David Nice: theartsdesk.com
Kang, National Symphony Orchestra, Bihlmaier, National Concert Hall
Dublin review – hats off, another top conductor
Dublin is feted as the city of the word, peaking on Bloomsday, 16 June, in celebration of Ulysses’ centenary. Yet its concert and opera scene is broadening in brilliance. Had I known before yesterday that the vivacious Peter Whelan and his Irish Baroque Orchestra were performing Bach’s B minor Mass in Christ Church Cathedral, I might not have chosen to hear what until recently was called the RTÉ National Symphony Orchestra of Ireland – and wouldn’t have known what I’d missed.
As it happened I got almost the best of both worlds, admitted to the late afternoon rehearsal of the Bach, further wondering at the collective and individual excellences of the 10-strong, Belfast-born Sestina choir and leaving regretfully at the end of the Credo to walk to the lavishly restored National Concert Hall. The NSO, as it’s now called, has that dazzling animateur Jaime Martín as its chief conductor – already a good omen – but just as I hadn’t heard this fine orchestra live before, I also hadn’t made the acquaintance of the evening’s maestra, Anja Bihlmaier. With posts at the Hague’s Residentie Orchestra and the Lahti Symphony Orchestra, the German hasn’t come from nowhere, but the results were more spectacular than anticipated.
Even if they’d been merely good, I’d be forever grateful for knowing that Galina Ustvolskaya’s Sports Suite is a perfectly naughty curtain-raiser. Austere in her person and in the uncompromising musical style she regarded as truly her own, Ustvolskaya also wrote public Soviet works to pay the bills, later withdrawing most of them from circulation. This sort-of-10-movement divertissement (there are repetitions) starts like the “light” music of her mentor and would-be husband Shostakovich on steroids, all shrilling piccolo and rattling xylophone, and wraps several lurid but unashamedly populist dances around fragments that are as outrageously discordant and even menacing as the extremes of the older composer’s Fourth Symphony (still, in 1959, under wraps since being withdrawn from circulation at the end of 1936 before its first official performance). The NSO brass had a blatant ball with all this; so far, we saw Bihlmaier exercising exuberant but disciplined mastery.

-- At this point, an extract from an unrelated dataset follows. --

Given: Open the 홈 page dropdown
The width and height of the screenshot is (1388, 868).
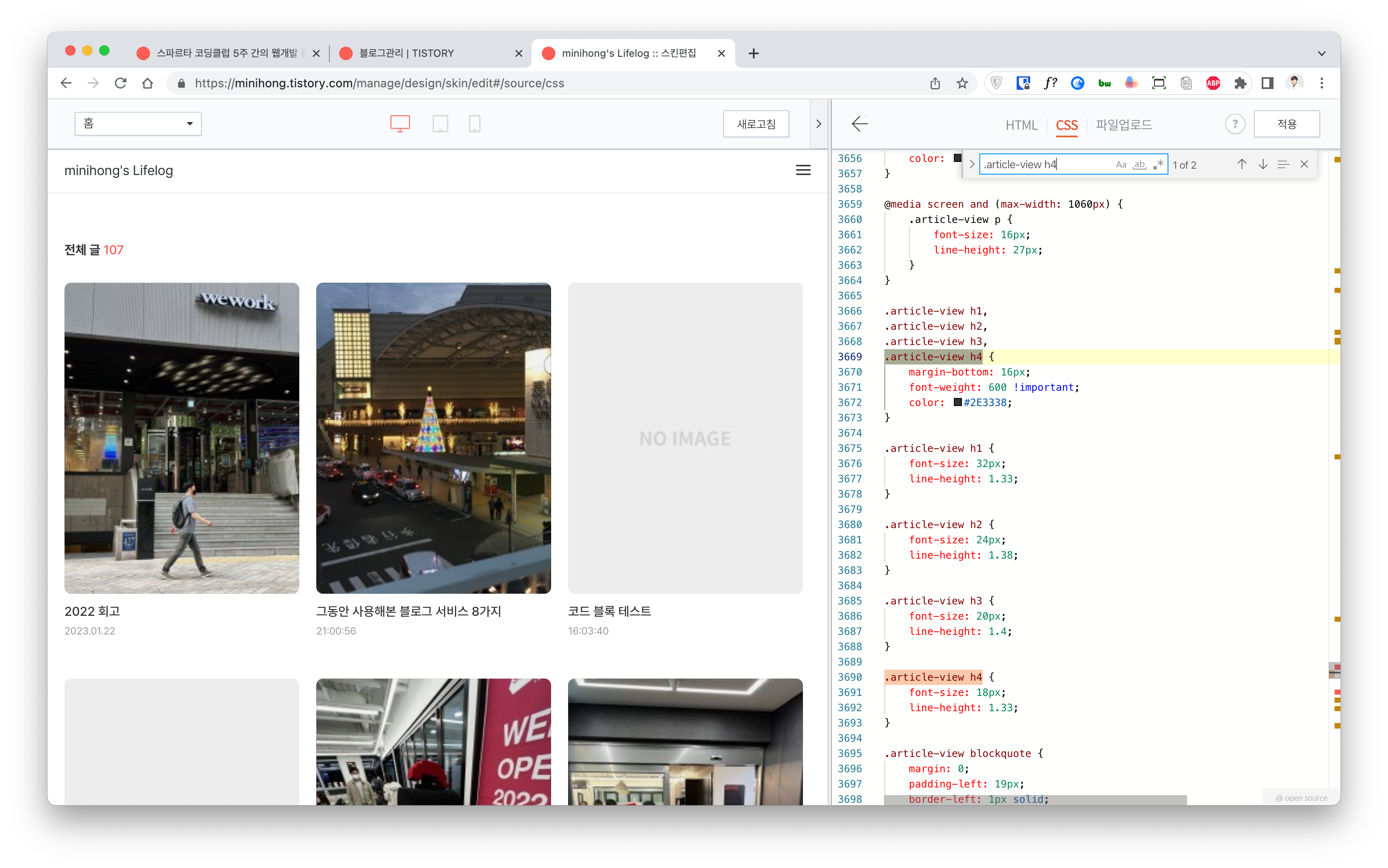Looking at the screenshot, I should [x=138, y=123].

From the noisy to the super-refined: German-Korean violinist Clara-Jumi Kang (pictured left) gave a highly cultured performance of Mendelssohn’s Violin Concerto, beautifully partnered by Bihlmaier and the NSO wind especially. The handsome Victorian hall, newly upholstered, is a big space to fill, and it was probably more to do with the acoustics that the solo violin sound sometimes seemed to go upwards rather than outwards, But on this evidence I’d love to hear Kang in chamber music, and there was all the draw-them-in magic possible in her most soulful of encores, the Andante from Bach’s Second Violin Sonata – a clever choice, since its theme echoes the Andante of the concerto; Kang was too purposeful to allow either of them to be tainted by association with a certain well-known West End musical number.
Mendelssohn, who conducted the first performance of Schumann’s Second Symphony in 1856, would surely have applauded Bihlmaier’s stunningly well-prepared, detailed and profoundly musical interpretation. Just how fine it was I can attest with favourable comparison to two great performances: Haitink’s with the Chamber Orchestra of Europe and John Eliot Gardiner’s with the London Symphony Orchestra. Unlike both, Bihlmaier went for the large-scale symphonic approach with a full complement of strings, all the more impressive when she flicked the switch to soft phrases or chords. Schumann’s style is such an elusive one to get right, but when it works, this comes across as one of the greatest symphonies ever.
Bihlmaier grasped the shape not just of each movement but of the whole, in which the almost manic exuberance of the first movement, past its flowing, chorale-like introduction, and the euphoric scherzo give way to the controlled melancholy of the Adagio espressivo and a finale which can’t quite shuck that off until the mid-point. Where Clara as the anchor to Schumann’s life creeps shyly out in his version of the lovely melody in Beethoven’s An die ferne Geliebte (To the Distant Beloved). The first thought was, what a magnificent work, rather than, what a remarkable performance.
Which it was, and though sparse in the big space – do the Irish get frightened off by an unfamiliar name on the programme? – the audience roared its approval. Proceedings were warmed by the fluent opening presentation of RTÉ lyric fm’s Paul Herriott, avoiding all the usual pitfalls (like I wrote up topm they’re good with words, the Irish, and the programme notes were good, too). Not a bad first evening at all in a city where I’ll be spending much more time from now on.